My step-mother has a BMW X5 that also has a small battery allowing her to get about 50 miles on a full charge. She will often go about five or six months between needing to refuel because she charges the BMW at home every day and most days 50 miles covers her driving needs (so during that time, the six cylinder ICE engine is largely irrelevant). However, she and my Father, about 2 times a year, will drive from central California to Oregon (about a 9 hour drive), and most of the time they take her car. On those trips the battery is largely irrelevant.

If an ICE generator could provide that same sort of occasional flexibility, then it may be the way to go for now. This appears to be the strategy Ram is taking with its new Ram 1500 Ramcharger. It has both a v6 ICE (that they rate as a 130-kilowatt generator) and a 92-kilowatt-hour battery pack. Combined they are advertising 690 miles of range. I suspect that the 3.6L V-6 in that is more than what someone would need for a vehicle that didn't need to do truck things (it has a payload capacity of 2,625lbs and a towing capacity of 14,000lbs). I wonder how small of an ICE generator you could get away with for a mid-sized sedan?

I also don't know what the target is for generator output; does the generator need to be strong enough to operate the vehicle without any contribution from the battery, or are you running out of battery at the same time you run out of gas? Asked another way: for the Ramcharger, when you reach that 690 miles and have depleted the battery and gasoline, can you just refuel it like a normal ICE vehicle and continue your trip, or would you also need to charge the battery? If you only need to refuel it, what is the range is for that next leg where the battery isn't really contributing?

Ram isn't really implementing what I am talking about since they are using a full size engine and a full size battery pack (compared to the fully electric Ford Lightning where the battery pack has between 98 to 131 kWh of capacity). What would be interesting to know is in a sedan, what the "sweet spot" would be for a smaller battery pack that aims to cover ~70% of a persons average driving needs, and a smaller ICE generator that allows the sedan to deal with trips in that remaining 30% of the person's atypical needs. How much smaller, lighter, and cheaper could the Ramcharger's battery pack and engine have been if it didn't need to do truck things and targeted a max range of 490 miles instead of 690?
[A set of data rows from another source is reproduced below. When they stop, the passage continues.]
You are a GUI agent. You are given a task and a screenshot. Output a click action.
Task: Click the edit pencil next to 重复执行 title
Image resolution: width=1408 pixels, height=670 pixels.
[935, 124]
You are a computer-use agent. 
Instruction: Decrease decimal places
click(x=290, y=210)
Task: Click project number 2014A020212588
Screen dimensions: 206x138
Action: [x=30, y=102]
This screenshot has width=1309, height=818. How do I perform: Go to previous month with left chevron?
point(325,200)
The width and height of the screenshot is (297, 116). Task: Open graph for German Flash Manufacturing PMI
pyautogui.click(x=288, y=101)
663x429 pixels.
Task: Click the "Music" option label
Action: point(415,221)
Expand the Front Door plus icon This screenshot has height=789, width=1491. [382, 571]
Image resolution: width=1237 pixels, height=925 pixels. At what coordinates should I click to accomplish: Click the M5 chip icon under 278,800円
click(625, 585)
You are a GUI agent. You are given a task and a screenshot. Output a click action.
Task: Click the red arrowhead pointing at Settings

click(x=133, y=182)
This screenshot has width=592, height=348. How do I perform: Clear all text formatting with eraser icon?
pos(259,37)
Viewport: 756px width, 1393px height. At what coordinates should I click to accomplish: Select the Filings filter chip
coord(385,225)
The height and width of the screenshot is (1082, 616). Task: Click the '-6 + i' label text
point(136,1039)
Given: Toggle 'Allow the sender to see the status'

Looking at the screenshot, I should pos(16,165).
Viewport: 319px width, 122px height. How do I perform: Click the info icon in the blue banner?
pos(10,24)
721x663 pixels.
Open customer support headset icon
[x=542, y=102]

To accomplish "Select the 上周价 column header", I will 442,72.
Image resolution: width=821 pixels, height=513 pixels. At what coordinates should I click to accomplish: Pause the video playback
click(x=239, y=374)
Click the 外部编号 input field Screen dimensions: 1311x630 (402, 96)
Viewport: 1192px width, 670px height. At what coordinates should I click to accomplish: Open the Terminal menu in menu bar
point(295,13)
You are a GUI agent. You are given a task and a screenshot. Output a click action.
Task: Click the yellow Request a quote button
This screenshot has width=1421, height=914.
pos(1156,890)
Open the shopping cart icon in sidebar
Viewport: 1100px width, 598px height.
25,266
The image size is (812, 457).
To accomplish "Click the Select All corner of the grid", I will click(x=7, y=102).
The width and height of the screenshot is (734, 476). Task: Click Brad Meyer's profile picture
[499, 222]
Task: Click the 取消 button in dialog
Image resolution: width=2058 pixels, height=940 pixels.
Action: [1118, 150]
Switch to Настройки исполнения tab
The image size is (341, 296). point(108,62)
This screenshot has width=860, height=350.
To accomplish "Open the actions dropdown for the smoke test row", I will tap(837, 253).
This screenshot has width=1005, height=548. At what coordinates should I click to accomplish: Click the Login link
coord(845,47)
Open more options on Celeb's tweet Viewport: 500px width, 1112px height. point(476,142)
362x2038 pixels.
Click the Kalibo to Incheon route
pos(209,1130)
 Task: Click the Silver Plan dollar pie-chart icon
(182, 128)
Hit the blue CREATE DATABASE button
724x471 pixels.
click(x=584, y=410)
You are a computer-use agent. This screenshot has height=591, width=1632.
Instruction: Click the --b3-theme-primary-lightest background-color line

Of course what you save in battery cost and weight you gain in the cost and weight of the ICE generator and fuel tank, plus you ad complexity and undercut the reliability of electric vs ICE.
 
...If an ICE generator could provide that same sort of occasional flexibility, then it may be the way to go for now. This appears to be the strategy Ram is taking with its new Ram 1500 Ramcharger. It has both a v6 ICE (that they rate as a 130-kilowatt generator) and a 92-kilowatt-hour battery pack....
I've been tempted by BWM and Volvo's excellent PHEV SUVs. But having owned an RX400h hybrid for a dozen years, I'd just as soon leave all ICE behind if I can. It can't be right to carry two complete, heavy drivetrains around in a vehicle.
 
I've been tempted by BWM and Volvo's excellent PHEV SUVs. But having owned an RX400h hybrid for a dozen years, I'd just as soon leave all ICE behind if I can. It can't be right to carry two complete, heavy drivetrains around in a vehicle.
Yeah how much added cost and weight are people carrying to be able to deal with the rare event?
 
What amazes me is the size of many PHEV batteries relative to the pure EV range they get. I understand the 'cover your commute with electric', as most PHEVs seem to have about a 20-30 mile pure electric range, but the size of the battery for that measily distance suggests an awful number of miles/kWh.
 
I mean, Farley's not wrong, but it's a bit short-sighted. Then again, this is exactly the stance I'd expect of Ford, which like many other major automotive businesses, are highly risk averse and can't be bothered to actually do the hard work to build an innovative product that creates demand. Instead, they'd rather let someone else take the risk and copy their success, albeit at a much smaller share than to invest the R&D it takes to run the table. While this conservative approach will please old Ford shareholders today, it will only make them more and more irrelevant in the automotive space in the coming years.

Far from me to tell Ford what to do with their business model, but it's this attitude that will continue to cement them as a follower and not an innovator in the automotive space. As most of us on this forum know, EV technology is still nascent and there remains a ton of innovation that will change the economics of building EVs (on the manufacturing side) and buying EVs (on the consumer side), all sooner than later, no less.

In five years, I expect significant increases in energy density in batteries, faster charging rates, more public chargers, etc. will only entice more and more people to go EV. Farley's statement reads as someone hedging their bets and taking their foot of the gas (accelerator?) of EV tech investment based solely upon a short term downturn in demand.
 
I've been tempted by BWM and Volvo's excellent PHEV SUVs. But having owned an RX400h hybrid for a dozen years, I'd just as soon leave all ICE behind if I can. It can't be right to carry two complete, heavy drivetrains around in a vehicle.
I used to drive BMW PHEVs. They did drive nicely but nothing like my EV. But they are a nice alternative for someone who has to do a lot of long distance driving.